===== Data =====

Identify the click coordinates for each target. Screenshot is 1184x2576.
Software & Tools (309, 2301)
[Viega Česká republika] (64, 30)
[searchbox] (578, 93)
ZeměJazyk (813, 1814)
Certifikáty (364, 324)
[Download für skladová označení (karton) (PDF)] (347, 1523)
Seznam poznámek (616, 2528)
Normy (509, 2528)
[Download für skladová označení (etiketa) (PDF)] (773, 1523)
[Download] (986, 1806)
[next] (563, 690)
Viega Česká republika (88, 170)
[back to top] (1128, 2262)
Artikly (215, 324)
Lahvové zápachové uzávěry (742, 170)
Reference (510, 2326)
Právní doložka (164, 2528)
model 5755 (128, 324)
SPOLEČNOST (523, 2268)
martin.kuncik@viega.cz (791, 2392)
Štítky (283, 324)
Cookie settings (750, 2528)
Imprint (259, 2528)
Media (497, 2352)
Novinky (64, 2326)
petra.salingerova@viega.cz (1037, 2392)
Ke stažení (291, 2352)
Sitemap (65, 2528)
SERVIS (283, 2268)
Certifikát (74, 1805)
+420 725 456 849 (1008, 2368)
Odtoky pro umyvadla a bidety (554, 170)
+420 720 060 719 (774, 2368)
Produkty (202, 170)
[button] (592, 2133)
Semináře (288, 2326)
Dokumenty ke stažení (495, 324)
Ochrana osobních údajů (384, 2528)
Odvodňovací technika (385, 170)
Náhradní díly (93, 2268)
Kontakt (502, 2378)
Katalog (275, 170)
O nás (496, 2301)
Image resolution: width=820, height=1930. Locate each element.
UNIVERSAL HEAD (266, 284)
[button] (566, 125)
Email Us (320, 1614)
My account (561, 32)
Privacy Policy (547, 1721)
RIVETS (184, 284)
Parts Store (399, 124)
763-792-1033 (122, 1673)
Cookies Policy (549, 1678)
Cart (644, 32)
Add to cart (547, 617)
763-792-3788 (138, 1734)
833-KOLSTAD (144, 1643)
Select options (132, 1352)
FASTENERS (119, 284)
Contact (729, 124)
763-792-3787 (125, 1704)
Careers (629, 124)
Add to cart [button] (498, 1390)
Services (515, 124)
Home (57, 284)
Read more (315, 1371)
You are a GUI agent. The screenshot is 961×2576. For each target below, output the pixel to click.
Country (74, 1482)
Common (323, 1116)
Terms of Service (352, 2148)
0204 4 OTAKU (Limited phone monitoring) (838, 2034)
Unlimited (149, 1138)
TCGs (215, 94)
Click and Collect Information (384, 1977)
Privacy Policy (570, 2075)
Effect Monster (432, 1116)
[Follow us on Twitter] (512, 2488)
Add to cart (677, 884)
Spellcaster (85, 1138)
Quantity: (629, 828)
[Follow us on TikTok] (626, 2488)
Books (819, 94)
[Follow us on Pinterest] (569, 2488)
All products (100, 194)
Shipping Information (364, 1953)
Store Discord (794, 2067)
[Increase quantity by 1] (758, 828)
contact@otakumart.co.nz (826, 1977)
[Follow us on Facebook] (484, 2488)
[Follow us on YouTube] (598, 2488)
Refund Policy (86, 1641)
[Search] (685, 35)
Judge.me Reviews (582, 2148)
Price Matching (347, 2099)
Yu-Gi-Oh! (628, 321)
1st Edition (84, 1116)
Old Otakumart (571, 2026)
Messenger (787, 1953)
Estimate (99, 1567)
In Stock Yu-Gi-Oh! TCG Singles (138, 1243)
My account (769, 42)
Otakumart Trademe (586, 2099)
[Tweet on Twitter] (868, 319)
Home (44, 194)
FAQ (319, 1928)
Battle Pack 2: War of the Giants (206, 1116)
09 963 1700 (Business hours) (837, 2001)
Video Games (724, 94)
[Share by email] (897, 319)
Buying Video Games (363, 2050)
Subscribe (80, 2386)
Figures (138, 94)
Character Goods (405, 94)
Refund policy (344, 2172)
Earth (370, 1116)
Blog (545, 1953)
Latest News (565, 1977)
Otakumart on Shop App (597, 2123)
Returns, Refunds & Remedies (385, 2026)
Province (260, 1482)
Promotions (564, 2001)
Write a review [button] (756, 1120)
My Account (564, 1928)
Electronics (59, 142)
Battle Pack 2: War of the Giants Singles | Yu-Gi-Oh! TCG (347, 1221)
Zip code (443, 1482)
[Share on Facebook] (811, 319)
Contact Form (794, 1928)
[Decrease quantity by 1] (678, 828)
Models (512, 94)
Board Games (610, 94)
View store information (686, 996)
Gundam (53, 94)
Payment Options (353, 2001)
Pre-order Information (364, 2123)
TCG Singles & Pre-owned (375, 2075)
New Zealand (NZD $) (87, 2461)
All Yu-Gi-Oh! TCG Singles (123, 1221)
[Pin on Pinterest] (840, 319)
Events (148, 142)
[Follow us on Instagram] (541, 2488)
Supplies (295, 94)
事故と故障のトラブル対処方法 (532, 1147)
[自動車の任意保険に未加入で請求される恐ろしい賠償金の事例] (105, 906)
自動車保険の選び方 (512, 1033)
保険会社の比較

=====

Task prompt:
Please transcribe the listing in full. Keep each line exact.

Response:
Identify the click coordinates for each target. Screenshot is 1184x2576.
Software & Tools (309, 2301)
[Viega Česká republika] (64, 30)
[searchbox] (578, 93)
ZeměJazyk (813, 1814)
Certifikáty (364, 324)
[Download für skladová označení (karton) (PDF)] (347, 1523)
Seznam poznámek (616, 2528)
Normy (509, 2528)
[Download für skladová označení (etiketa) (PDF)] (773, 1523)
[Download] (986, 1806)
[next] (563, 690)
Viega Česká republika (88, 170)
[back to top] (1128, 2262)
Artikly (215, 324)
Lahvové zápachové uzávěry (742, 170)
Reference (510, 2326)
Právní doložka (164, 2528)
model 5755 (128, 324)
SPOLEČNOST (523, 2268)
martin.kuncik@viega.cz (791, 2392)
Štítky (283, 324)
Cookie settings (750, 2528)
Imprint (259, 2528)
Media (497, 2352)
Novinky (64, 2326)
petra.salingerova@viega.cz (1037, 2392)
Ke stažení (291, 2352)
Sitemap (65, 2528)
SERVIS (283, 2268)
Certifikát (74, 1805)
+420 725 456 849 (1008, 2368)
Odtoky pro umyvadla a bidety (554, 170)
+420 720 060 719 (774, 2368)
Produkty (202, 170)
[button] (592, 2133)
Semináře (288, 2326)
Dokumenty ke stažení (495, 324)
Ochrana osobních údajů (384, 2528)
Odvodňovací technika (385, 170)
Náhradní díly (93, 2268)
Kontakt (502, 2378)
Katalog (275, 170)
O nás (496, 2301)
Image resolution: width=820, height=1930. Locate each element.
UNIVERSAL HEAD (266, 284)
[button] (566, 125)
Email Us (320, 1614)
My account (561, 32)
Privacy Policy (547, 1721)
RIVETS (184, 284)
Parts Store (399, 124)
763-792-1033 (122, 1673)
Cookies Policy (549, 1678)
Cart (644, 32)
Add to cart (547, 617)
763-792-3788 (138, 1734)
833-KOLSTAD (144, 1643)
Select options (132, 1352)
FASTENERS (119, 284)
Contact (729, 124)
763-792-3787 (125, 1704)
Careers (629, 124)
Add to cart [button] (498, 1390)
Services (515, 124)
Home (57, 284)
Read more (315, 1371)
You are a GUI agent. The screenshot is 961×2576. For each target below, output the pixel to click.
Country (74, 1482)
Common (323, 1116)
Terms of Service (352, 2148)
0204 4 OTAKU (Limited phone monitoring) (838, 2034)
Unlimited (149, 1138)
TCGs (215, 94)
Click and Collect Information (384, 1977)
Privacy Policy (570, 2075)
Effect Monster (432, 1116)
[Follow us on Twitter] (512, 2488)
Add to cart (677, 884)
Spellcaster (85, 1138)
Quantity: (629, 828)
[Follow us on TikTok] (626, 2488)
Books (819, 94)
[Follow us on Pinterest] (569, 2488)
All products (100, 194)
Shipping Information (364, 1953)
Store Discord (794, 2067)
[Increase quantity by 1] (758, 828)
contact@otakumart.co.nz (826, 1977)
[Follow us on Facebook] (484, 2488)
[Follow us on YouTube] (598, 2488)
Refund Policy (86, 1641)
[Search] (685, 35)
Judge.me Reviews (582, 2148)
Price Matching (347, 2099)
Yu-Gi-Oh! (628, 321)
1st Edition (84, 1116)
Old Otakumart (571, 2026)
Messenger (787, 1953)
Estimate (99, 1567)
In Stock Yu-Gi-Oh! TCG Singles (138, 1243)
My account (769, 42)
Otakumart Trademe (586, 2099)
[Tweet on Twitter] (868, 319)
Home (44, 194)
FAQ (319, 1928)
Battle Pack 2: War of the Giants (206, 1116)
09 963 1700 (Business hours) (837, 2001)
Video Games (724, 94)
[Share by email] (897, 319)
Buying Video Games (363, 2050)
Subscribe (80, 2386)
Figures (138, 94)
Character Goods (405, 94)
Refund policy (344, 2172)
Earth (370, 1116)
Blog (545, 1953)
Latest News (565, 1977)
Otakumart on Shop App (597, 2123)
Returns, Refunds & Remedies (385, 2026)
Province (260, 1482)
Promotions (564, 2001)
Write a review [button] (756, 1120)
My Account (564, 1928)
Electronics (59, 142)
Battle Pack 2: War of the Giants Singles | Yu-Gi-Oh! TCG (347, 1221)
Zip code (443, 1482)
[Share on Facebook] (811, 319)
Contact Form (794, 1928)
[Decrease quantity by 1] (678, 828)
Models (512, 94)
Board Games (610, 94)
View store information (686, 996)
Gundam (53, 94)
Payment Options (353, 2001)
Pre-order Information (364, 2123)
TCG Singles & Pre-owned (375, 2075)
New Zealand (NZD $) (87, 2461)
All Yu-Gi-Oh! TCG Singles (123, 1221)
[Pin on Pinterest] (840, 319)
Events (148, 142)
[Follow us on Instagram] (541, 2488)
Supplies (295, 94)
事故と故障のトラブル対処方法 (532, 1147)
[自動車の任意保険に未加入で請求される恐ろしい賠償金の事例] (105, 906)
自動車保険の選び方 (512, 1033)
保険会社の比較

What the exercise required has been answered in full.